Step 1: Examination and prep
Depending on the location of your skin cancer, you may be able to wear your street clothes, or you may need to put on a hospital gown. The Mohs surgeon examines the spot where you had your biopsy and may mark it with a pen for reference. The doctor positions you for best access, which may mean sitting up or lying down. A surgical drape is placed over the area. If your skin cancer is on your face, that may mean you can’t see what’s happening, but the doctor talks you through it. The surgeon then injects a local anesthesia, which numbs the area completely. You stay awake throughout the procedure.
Step 2: Top layer removal
Using a scalpel, the surgeon removes a thin layer of visible cancerous tissue. Some skin cancers may be “the tip of the iceberg,” meaning they have roots or extensions that aren’t visible from the surface. The lab analysis, which comes next, will determine that. Your wound is bandaged temporarily and you can relax while the lab work begins.
Step 3: Lab analysis
The surgeon cuts the tissue into sections, color codes them with dyes and draws a map of the surgical site. In the lab, a technician freezes the divided tissue, then cuts very thin horizontal slices like a layer cake. The slices are placed on microscope slides, stained and covered. This meticulous process takes time.
Step 4: Microscopic examination
Using a microscope, the surgeon examines all the edges and underside of the tissue on the slides and, if any cancer cells remain, marks their location on the map. The physician then lets you know whether you need another layer of tissue removed.

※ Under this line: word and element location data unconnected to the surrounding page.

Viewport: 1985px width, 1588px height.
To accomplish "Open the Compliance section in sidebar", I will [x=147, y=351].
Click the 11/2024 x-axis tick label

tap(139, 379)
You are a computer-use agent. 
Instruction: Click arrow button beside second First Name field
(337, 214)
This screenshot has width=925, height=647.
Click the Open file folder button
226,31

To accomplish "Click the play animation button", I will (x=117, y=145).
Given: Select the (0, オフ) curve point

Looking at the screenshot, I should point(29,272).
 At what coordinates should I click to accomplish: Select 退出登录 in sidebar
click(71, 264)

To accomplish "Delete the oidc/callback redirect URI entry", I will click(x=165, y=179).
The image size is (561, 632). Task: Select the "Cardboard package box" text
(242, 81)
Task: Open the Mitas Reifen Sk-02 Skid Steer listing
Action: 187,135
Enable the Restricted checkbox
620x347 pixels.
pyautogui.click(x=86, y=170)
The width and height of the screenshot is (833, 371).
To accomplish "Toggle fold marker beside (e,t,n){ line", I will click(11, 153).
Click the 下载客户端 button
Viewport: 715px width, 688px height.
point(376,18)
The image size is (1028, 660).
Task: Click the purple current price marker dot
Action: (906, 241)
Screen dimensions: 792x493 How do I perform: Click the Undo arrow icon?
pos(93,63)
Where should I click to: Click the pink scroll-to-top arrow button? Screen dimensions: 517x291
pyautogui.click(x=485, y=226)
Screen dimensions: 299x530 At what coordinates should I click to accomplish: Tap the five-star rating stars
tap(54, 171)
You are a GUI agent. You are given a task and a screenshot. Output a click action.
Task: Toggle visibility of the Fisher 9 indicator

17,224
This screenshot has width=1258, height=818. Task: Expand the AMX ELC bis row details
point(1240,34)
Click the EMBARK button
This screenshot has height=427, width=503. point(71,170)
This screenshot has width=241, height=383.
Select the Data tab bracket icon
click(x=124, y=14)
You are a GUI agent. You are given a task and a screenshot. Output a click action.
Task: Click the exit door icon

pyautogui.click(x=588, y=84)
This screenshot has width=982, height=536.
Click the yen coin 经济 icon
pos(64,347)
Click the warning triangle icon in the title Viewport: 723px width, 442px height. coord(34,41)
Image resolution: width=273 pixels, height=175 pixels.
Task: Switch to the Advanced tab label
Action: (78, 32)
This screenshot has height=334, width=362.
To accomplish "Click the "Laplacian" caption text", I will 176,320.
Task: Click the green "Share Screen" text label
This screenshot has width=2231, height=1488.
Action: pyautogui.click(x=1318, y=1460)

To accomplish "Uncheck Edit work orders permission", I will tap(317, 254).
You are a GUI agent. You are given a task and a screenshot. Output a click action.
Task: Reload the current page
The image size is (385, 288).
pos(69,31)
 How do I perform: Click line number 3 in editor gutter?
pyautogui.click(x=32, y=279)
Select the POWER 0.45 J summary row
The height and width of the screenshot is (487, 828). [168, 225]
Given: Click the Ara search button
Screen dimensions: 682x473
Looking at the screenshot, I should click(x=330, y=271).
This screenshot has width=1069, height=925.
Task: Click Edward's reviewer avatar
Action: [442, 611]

Step 5: Second layer removal
Back in the operating room, the surgeon injects more anesthesia if needed and removes another layer of skin, precisely where the cancer cells remain, based on the map. Then, while you wait, the lab work begins again. This entire process is repeated as many times as needed until there are no more cancer cells.
Step 6: Wound repair
Once the site is clear of all cancer cells, the wound may be left open to heal or the surgeon may close it with stitches. This depends on its size and location. In some cases, a wound may need reconstruction with a skin flap, where neighboring tissue is moved into the wound, or possibly a skin graft. In some cases, your Mohs surgeon may coordinate the repair of your wound with another specialist such as a plastic surgeon, oculoplastic surgeon or hand surgeon. In most instances, however, the Mohs surgeon will repair the wound immediately after obtaining clear margins.
Step 7: Finishing up
If more than one or two rounds are needed, the entire process can take up to several hours, so be prepared for that. It’s worth it, though, because this precise technique has the highest cure rate of any treatment method and can save the greatest amount of healthy tissue, leaving the smallest scar possible. Carefully follow your doctor’s instructions for wound care, scar care and follow-up to achieve the best outcome.
Is Mohs right for me?
Mohs surgery is the gold standard for treating many basal cell carcinomas (BCCs) and squamous cell carcinomas (SCCs), including those in cosmetically and functionally important areas around the eyes, nose, lips, ears, scalp, fingers, toes or genitals. Mohs is also recommended for BCCs or SCCs that are large, aggressive or growing rapidly, that have indistinct edges, or have recurred after previous treatment. Some surgeons are also successfully using Mohs surgery on certain cases of melanoma.